* Kutipan Teks:

-------

Amar menikahi perempuan Manado, memiliki seorang putri, dan kini tinggal di rumah mertuanya di daerah Karombasan. Adapun Rahim dan Sajjad meninggal pascainsiden bakar diri di Rumah Detensi Imigrasi (Rudenim) Manado pada 2019.
Kini, sudah 23 tahun keluarga Ali hidup di Indonesia sebagai imigran ilegal tanpa dokumen identitas apa pun, yakni 11 tahun di Sumbawa, Nusa Tenggara Barat, dan 13 tahun di Manado. Permohonan suaka mereka kepada UNHCR telah ditolak tiga kali, yaitu pada 2000, 2009, dan 2018 karena dinilai ”tidak kooperatif”.
Akibatnya, mereka tidak mendapatkan status sebagai pengungsi dan tak dapat dipindahkan ke negara ketiga pemberi suaka, termasuk Australia.
Australia adalah negara tujuan utama mereka ketika kabur dari Kabul, Afghanistan, antara akhir 1999 dan awal 2000. Mereka pun terjebak di Indonesia, negara yang tak menerima pengungsi karena tak meratifikasi Konvensi 1951 tentang Status Pengungsi.

-------

(Entri data hasil ekstraksi)
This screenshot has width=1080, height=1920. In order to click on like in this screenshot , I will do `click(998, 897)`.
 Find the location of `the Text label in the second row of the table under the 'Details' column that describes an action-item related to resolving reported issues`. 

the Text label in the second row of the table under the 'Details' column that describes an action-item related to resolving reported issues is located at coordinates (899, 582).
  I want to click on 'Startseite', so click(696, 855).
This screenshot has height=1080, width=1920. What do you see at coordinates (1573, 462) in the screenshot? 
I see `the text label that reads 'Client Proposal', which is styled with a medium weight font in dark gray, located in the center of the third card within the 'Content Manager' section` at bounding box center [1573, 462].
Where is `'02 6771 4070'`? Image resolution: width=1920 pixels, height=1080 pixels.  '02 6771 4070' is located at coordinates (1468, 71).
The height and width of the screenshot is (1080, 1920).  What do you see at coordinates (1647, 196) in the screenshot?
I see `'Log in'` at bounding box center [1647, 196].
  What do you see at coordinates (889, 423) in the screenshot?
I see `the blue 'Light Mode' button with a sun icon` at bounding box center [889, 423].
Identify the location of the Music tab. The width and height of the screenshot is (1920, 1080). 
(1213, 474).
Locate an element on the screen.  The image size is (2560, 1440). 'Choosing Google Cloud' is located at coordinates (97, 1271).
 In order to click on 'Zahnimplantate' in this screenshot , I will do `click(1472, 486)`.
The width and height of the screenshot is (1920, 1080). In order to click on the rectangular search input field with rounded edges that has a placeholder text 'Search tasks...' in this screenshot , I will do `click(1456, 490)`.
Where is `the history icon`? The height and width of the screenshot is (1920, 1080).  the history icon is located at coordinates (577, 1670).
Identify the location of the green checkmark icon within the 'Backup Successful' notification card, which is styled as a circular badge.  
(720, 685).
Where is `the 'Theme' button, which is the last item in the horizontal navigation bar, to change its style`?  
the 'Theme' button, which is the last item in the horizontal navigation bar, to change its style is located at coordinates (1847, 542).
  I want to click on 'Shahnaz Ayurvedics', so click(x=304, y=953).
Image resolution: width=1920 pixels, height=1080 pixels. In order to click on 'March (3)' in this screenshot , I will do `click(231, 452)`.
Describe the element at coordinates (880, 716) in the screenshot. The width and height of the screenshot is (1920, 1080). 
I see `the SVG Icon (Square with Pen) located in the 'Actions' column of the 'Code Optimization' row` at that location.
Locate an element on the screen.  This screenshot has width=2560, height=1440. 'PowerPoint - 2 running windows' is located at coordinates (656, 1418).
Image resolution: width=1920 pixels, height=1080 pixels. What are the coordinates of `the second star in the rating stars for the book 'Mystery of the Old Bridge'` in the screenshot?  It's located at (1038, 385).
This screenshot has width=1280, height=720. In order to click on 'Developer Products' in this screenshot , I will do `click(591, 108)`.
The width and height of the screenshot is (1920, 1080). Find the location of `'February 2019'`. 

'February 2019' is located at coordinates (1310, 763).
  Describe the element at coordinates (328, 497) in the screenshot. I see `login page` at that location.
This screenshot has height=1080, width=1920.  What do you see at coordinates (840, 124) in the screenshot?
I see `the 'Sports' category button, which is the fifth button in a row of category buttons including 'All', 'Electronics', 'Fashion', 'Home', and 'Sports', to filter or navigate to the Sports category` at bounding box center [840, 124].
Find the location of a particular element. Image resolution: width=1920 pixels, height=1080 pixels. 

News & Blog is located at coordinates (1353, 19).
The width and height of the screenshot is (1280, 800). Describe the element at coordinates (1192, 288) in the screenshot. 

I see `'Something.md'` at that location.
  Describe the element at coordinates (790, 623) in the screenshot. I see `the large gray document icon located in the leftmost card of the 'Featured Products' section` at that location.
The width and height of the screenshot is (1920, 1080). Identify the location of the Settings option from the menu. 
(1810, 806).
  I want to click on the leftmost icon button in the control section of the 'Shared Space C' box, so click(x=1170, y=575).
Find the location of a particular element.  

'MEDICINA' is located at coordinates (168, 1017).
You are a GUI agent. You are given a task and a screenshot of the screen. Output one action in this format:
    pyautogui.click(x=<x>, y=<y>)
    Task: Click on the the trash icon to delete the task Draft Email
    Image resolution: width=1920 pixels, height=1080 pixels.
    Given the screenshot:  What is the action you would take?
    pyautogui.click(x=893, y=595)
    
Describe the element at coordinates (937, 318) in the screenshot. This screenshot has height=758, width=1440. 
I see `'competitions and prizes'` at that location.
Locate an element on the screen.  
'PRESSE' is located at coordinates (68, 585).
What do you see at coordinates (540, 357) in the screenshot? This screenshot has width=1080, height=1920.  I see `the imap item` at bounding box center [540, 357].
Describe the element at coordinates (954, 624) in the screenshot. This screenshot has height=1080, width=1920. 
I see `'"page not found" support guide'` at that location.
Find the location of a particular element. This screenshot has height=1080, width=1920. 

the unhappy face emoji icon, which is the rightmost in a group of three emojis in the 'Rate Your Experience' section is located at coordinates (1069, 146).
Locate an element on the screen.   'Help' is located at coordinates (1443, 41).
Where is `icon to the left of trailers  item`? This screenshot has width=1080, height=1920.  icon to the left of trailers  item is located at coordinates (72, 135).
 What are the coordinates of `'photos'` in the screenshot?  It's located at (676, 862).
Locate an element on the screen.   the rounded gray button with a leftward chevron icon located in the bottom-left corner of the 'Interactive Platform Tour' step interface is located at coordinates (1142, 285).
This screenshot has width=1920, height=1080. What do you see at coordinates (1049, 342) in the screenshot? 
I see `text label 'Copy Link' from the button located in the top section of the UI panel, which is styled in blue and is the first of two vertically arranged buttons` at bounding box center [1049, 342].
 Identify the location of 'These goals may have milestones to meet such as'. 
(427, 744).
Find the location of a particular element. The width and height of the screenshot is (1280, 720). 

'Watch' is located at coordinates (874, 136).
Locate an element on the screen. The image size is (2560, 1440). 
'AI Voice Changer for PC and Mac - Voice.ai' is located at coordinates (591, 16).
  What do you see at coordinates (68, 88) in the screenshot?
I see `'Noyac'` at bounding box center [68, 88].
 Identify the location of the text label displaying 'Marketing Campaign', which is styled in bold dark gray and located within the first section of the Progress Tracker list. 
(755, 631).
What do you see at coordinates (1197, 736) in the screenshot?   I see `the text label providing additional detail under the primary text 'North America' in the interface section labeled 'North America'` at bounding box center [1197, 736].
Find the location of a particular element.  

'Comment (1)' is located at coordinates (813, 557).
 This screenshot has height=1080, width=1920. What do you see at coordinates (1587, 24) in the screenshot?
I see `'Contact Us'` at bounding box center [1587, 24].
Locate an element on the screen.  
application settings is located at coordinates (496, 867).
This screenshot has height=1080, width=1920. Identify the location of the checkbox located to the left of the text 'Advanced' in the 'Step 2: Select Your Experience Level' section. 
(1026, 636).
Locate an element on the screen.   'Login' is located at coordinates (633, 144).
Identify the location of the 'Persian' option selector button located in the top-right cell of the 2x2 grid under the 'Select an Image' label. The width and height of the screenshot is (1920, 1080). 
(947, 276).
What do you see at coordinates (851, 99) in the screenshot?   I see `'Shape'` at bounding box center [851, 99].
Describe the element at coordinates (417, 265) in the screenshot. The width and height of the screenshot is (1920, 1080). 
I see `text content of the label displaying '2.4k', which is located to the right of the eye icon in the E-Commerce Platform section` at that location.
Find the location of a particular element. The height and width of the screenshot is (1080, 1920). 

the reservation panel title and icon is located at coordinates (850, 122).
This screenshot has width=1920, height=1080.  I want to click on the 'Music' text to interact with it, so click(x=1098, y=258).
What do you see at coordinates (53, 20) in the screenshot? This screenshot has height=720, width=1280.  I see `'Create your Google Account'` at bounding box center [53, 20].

-------

* Latihan Singkat A: Tulis ulang seluruh kutipan tentang keluarga Ali, imigran asal Afghanistan di Manado, tanpa mengubah satu kata pun.
* Latihan Singkat B: Salin kembali baris-baris dari entri data tanpa perubahan, mulai dari baris yang memuat "462) in the screenshot?" sampai baris yang memuat "center [1647, 196].", dan kedua baris itu ikut disalin.

* Jawaban Lengkap A:
Amar menikahi perempuan Manado, memiliki seorang putri, dan kini tinggal di rumah mertuanya di daerah Karombasan. Adapun Rahim dan Sajjad meninggal pascainsiden bakar diri di Rumah Detensi Imigrasi (Rudenim) Manado pada 2019.
Kini, sudah 23 tahun keluarga Ali hidup di Indonesia sebagai imigran ilegal tanpa dokumen identitas apa pun, yakni 11 tahun di Sumbawa, Nusa Tenggara Barat, dan 13 tahun di Manado. Permohonan suaka mereka kepada UNHCR telah ditolak tiga kali, yaitu pada 2000, 2009, dan 2018 karena dinilai ”tidak kooperatif”.
Akibatnya, mereka tidak mendapatkan status sebagai pengungsi dan tak dapat dipindahkan ke negara ketiga pemberi suaka, termasuk Australia.
Australia adalah negara tujuan utama mereka ketika kabur dari Kabul, Afghanistan, antara akhir 1999 dan awal 2000. Mereka pun terjebak di Indonesia, negara yang tak menerima pengungsi karena tak meratifikasi Konvensi 1951 tentang Status Pengungsi.

* Jawaban Lengkap B:
This screenshot has height=1080, width=1920. What do you see at coordinates (1573, 462) in the screenshot? 
I see `the text label that reads 'Client Proposal', which is styled with a medium weight font in dark gray, located in the center of the third card within the 'Content Manager' section` at bounding box center [1573, 462].
Where is `'02 6771 4070'`? Image resolution: width=1920 pixels, height=1080 pixels.  '02 6771 4070' is located at coordinates (1468, 71).
The height and width of the screenshot is (1080, 1920).  What do you see at coordinates (1647, 196) in the screenshot?
I see `'Log in'` at bounding box center [1647, 196].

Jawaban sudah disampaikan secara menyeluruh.